Collaborazioni

  • Collaboro con persone che stimo, umanamente e professionalmente, con cui condivido ideali, princìpi e un concetto di cinofilia sana, naturale ed etologicamente corretta;
  • Collaboro con chi crede nella formazione come punto di partenza e non di arrivo, con chi pratica continuo aggiornamento professionale, con chi mi garantisce dibattiti costruttivi e reciproco aiuto;
  • Collaboro con chi è contrario a qualsiasi forma di gurismo, coercizione fisica e mentale, con chi può assicurare un percorso basato sull’etica morale e professionale e non è esclusivamente interessato al lucro;
  • Collaboro con chi crede in una cinofilia migliore, con chi come me è convinto che si possano gettare le basi per un lento ma continuativo cambiamento socioculturale, e soprattutto che la classe dirigente capisca presto l’importanza di promuoverlo.

Scighei Bein

Mi chiamo Scighei Bein, sono nata nel 1986 da padre eritreo e madre italiana, vivo a Massa. Sono cresciuta nella natura, con uno o più cani sempre a fianco, il primo fu un cocker fulvo, cane già presente in casa quando nacqui.

Per molto tempo fu il mio idolo, volevo fare tutto come lui, mangiare nella ciotola, dormire sulla brandina. Ricordo ancora l’ammirazione accompagnata all’invidia nel vederlo così libero ed emancipato: in quegl’anni di macchine in giro non ce n’erano molte, dunque Marcello il cocker andava e veniva da casa secondo le sue esigenze in maniera totalmente autonoma. All’epoca stavamo in un palazzo, lo stesso in cui vivo ora, nel quale sono tornata dopo trent’anni a dare alla luce il mio bambino…sostanzialmente ho fatto come i salmoni!

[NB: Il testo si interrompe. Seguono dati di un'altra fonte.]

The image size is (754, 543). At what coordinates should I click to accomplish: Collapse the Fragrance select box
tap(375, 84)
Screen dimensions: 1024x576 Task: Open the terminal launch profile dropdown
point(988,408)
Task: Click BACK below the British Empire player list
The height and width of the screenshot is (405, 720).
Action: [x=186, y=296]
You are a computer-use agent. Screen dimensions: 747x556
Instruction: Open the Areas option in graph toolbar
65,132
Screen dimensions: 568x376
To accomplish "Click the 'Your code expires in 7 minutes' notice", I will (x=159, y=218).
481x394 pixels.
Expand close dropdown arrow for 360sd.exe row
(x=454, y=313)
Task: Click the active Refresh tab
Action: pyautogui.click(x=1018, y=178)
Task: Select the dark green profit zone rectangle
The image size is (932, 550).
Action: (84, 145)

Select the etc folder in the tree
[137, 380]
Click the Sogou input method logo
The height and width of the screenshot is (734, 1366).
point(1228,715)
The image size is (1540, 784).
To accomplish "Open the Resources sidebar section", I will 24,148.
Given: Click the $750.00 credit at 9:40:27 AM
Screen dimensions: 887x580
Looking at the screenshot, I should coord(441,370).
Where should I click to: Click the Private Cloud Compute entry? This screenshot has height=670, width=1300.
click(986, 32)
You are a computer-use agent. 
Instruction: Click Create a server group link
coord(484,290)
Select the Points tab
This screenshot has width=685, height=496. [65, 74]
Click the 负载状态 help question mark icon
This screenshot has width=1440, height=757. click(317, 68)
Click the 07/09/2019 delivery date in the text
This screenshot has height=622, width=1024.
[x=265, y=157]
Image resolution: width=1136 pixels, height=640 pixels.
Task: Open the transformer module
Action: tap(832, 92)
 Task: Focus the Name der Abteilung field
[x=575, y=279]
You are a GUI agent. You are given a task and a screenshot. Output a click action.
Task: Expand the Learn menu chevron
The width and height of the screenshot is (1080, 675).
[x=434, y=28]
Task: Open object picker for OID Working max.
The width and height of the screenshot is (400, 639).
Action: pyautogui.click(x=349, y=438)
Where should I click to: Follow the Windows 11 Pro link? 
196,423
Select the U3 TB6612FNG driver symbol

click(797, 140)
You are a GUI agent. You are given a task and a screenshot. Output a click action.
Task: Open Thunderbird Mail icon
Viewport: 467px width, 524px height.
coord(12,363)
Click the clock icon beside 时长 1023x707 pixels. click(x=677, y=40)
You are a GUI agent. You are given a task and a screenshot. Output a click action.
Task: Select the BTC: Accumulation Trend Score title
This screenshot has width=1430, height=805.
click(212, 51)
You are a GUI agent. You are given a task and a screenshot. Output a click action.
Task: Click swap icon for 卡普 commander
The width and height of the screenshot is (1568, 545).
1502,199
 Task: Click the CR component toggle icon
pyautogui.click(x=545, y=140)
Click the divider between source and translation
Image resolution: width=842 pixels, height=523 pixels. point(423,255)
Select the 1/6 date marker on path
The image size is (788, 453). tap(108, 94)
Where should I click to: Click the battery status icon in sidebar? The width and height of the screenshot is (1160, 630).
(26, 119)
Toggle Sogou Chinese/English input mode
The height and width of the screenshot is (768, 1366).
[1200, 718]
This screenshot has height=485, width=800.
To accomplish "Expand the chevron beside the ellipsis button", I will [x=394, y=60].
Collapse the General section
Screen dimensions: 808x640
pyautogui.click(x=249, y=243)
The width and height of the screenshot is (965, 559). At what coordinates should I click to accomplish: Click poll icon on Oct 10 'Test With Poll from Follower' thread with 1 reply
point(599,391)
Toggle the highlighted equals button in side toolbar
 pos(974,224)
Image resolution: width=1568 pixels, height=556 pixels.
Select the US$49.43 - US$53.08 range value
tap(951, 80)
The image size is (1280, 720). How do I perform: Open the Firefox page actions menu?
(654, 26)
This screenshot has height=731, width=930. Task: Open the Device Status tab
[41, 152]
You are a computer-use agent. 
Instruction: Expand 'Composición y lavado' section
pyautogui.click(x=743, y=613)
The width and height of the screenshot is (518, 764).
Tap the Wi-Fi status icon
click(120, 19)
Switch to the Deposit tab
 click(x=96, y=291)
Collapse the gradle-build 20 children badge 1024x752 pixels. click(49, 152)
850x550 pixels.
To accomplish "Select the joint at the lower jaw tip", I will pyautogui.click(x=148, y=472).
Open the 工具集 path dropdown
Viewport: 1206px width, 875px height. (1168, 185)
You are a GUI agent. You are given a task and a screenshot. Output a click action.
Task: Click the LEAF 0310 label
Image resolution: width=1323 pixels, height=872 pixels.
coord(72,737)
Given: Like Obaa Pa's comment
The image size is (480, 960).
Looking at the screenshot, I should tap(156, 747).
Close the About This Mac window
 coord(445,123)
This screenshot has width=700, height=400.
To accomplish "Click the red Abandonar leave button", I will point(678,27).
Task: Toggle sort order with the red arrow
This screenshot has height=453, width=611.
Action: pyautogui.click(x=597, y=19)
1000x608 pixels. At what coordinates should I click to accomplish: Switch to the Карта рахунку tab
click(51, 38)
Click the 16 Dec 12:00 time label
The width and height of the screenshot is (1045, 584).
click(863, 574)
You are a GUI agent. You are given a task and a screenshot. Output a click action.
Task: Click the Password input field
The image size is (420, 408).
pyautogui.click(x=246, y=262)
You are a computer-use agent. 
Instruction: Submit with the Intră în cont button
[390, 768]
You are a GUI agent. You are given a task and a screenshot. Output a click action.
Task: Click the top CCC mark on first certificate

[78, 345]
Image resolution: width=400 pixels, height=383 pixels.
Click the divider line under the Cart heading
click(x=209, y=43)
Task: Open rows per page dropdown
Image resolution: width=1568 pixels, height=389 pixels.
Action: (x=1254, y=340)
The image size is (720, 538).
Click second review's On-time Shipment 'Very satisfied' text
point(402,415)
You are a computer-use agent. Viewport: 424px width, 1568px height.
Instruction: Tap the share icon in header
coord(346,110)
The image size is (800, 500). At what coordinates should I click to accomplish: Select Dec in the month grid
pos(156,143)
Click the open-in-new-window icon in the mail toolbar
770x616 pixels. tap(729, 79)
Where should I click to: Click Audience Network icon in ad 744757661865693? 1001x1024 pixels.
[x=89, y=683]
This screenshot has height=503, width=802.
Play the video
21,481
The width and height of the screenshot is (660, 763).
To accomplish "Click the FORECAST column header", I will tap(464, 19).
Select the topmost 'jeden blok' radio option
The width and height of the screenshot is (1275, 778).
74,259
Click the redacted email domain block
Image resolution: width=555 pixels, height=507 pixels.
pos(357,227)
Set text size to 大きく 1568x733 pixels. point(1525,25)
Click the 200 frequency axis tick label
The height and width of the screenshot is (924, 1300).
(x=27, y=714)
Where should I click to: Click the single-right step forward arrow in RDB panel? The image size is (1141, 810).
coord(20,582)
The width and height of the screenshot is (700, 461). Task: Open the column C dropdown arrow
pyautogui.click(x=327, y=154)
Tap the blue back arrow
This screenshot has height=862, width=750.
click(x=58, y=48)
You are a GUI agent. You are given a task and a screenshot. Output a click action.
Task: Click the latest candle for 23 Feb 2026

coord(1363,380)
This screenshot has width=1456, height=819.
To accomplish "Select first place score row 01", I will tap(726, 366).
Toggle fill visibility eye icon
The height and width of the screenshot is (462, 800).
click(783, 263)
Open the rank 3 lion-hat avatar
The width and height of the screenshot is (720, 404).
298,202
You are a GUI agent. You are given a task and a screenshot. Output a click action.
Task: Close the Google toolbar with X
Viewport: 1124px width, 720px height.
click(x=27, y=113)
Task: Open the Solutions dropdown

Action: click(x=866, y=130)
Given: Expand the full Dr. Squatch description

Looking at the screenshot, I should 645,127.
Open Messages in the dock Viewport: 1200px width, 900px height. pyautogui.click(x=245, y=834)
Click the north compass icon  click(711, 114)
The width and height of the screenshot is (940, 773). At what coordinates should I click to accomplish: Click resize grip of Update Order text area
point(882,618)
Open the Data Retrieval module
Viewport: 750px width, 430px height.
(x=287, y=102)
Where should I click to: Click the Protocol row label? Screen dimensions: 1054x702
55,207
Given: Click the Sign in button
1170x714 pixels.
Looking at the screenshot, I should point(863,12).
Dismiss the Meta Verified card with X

A mia madre suonavano il campanello, poi mettevano il cane in ascensore, lei la chiamava ed il cane per miracolo arrivava al quarto piano del palazzo. Per molto tempo questo per me fu un dogma, non riuscivo proprio a capire come facesse Marcello così basso ad arrivare a suonarlo!

Ebbi un’educazione abbastanza rigorosa, tra i nonni e la scuola cattolica, dalla quale tornavo tardi, stanca, desiderosa unicamente di giocare con i mie animali. Devo dire che anche il Cristianesimo a quell’epoca mi fece venire alcune perplessità, non riuscivo a comprendere come avesse fatto Gesù da Natale a Pasqua a compiere trentatré anni!

I cani mi hanno sempre dato sicurezza, rendendo comprensibili ai miei occhi le loro emozioni e i loro desideri. Ho dedicato a loro la mia vita, i mie studi, il mio lavoro. Mi sono laureata a Pisa in tecniche di allevamento del cane di razza ed educazione cinofila, sto ultimando il master in istruzione cinofila. Ho lavorato al canile, in toelettatura e come educatrice cinofila.

Sono inoltre una viticultrice eroica, che affronta terreni impervi, sempre accompagnata dai suoi fedeli cani.

Ho avuto molti compagni a quattro zampe nella mia vita, non potrei neanche immaginare il numero reale di quelli che ho conosciuto per lavoro o casualmente; e anche se alcuni se ne sono andati, continuo a vederli nelle nuvole o in una tortora, che compaiono come epifanie nei momenti importanti, difficili, quando più ne ho bisogno.

Ringrazio mia madre per non avermi mai fatto mancare l’affetto di un cane!